Это обстоятельство поставило перед Парижем тот вопрос, который задавали себе многие: зачем нужна человечеству религия?

Он понимал, что дело тут не в том, как представляли себе мир другие члены Ноевой Семблии. Но какая-то часть его внутреннего «я» настаивала: «Докажи выгоду, и ты объяснишь поведение». Почему он автоматически мыслит в рамках этого правила, он и сам не знал, но он ощутил, как его внутренний теневой наблюдатель шевельнулся.

Для Семблии религия была чем-то вроде социального цемента. В своей крайней, экстремистской форме она могла подвигнуть верующих на участие в крестовых походах. А может, это основывалось на теории и практическом решении важнейшей проблемы всего человечества – смерти? Тогда сила теологии в людях, окружающих его, проистекает только из того, что они разделяют страшную и неотвратимую угрозу? Он представлял себе, как идея войны начнет распространяться все шире и шире, ибо и в себе самом он ощущал ту же жгучую необходимость разрядить напряженность, вызванную страхом близкой смерти.

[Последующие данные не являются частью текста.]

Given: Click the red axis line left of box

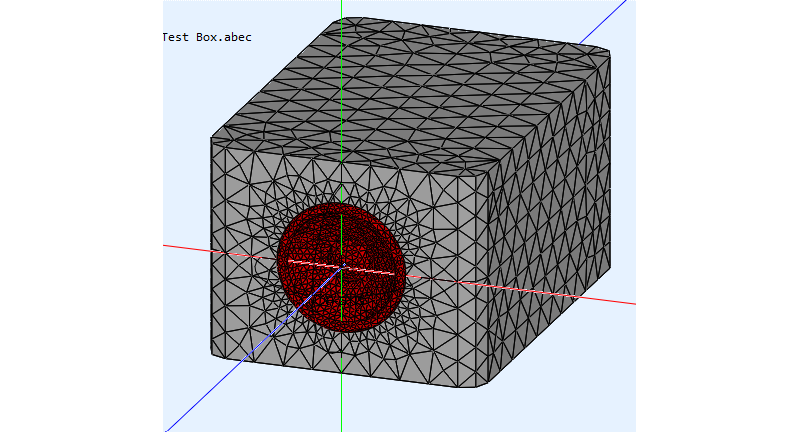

А из внешнего мира религия не получала подпитки: Бог не отвечал на людские вопли. Чудеса редки и – увы! – невоспроизводимы. Так почему же религия не только сохраняется, но даже крепнет?

Его механистические объяснения, резкие и исполненные иронии и скепсиса, какими они и должны быть у молодого человека, все же никак не могли вскрыть истинную сущность религии. Оставались важнейшие проблемы: происхождение Вселенной и законов природы. Наука еле-еле прикоснулась к ним, сведя все к одной большой загадке: почему существует нечто со своими законами, а не огромное Ничто? Существование хаоса столь же естественно, как и точная звенящая гармония, выявленная научными исследованиями. Если Разум, извлеченный человечеством из Материи, сделал возможным самопознание Вселенной, то есть помог ей выполнить ее домашнее задание, то Религия провозгласила эту цель, эту эволюцию. Но тогда почему нет религии у мехов?

Столь абстрактные способы исследования глубинных религиозных импульсов, свойственных человечеству, не смогли объяснить Парижу рвущую сердце нужду в вере. Что-то он упускал.

Это обстоятельство больше любых ритуалов и затеянных Семблией празднеств победы над мехами содействовало формированию у Парижа представления о непостижимости человеческой натуры.


В закромах

– Моя первая мысль была такова: я нахожусь здесь, и меня превратили во что-то вроде цветочного горшка.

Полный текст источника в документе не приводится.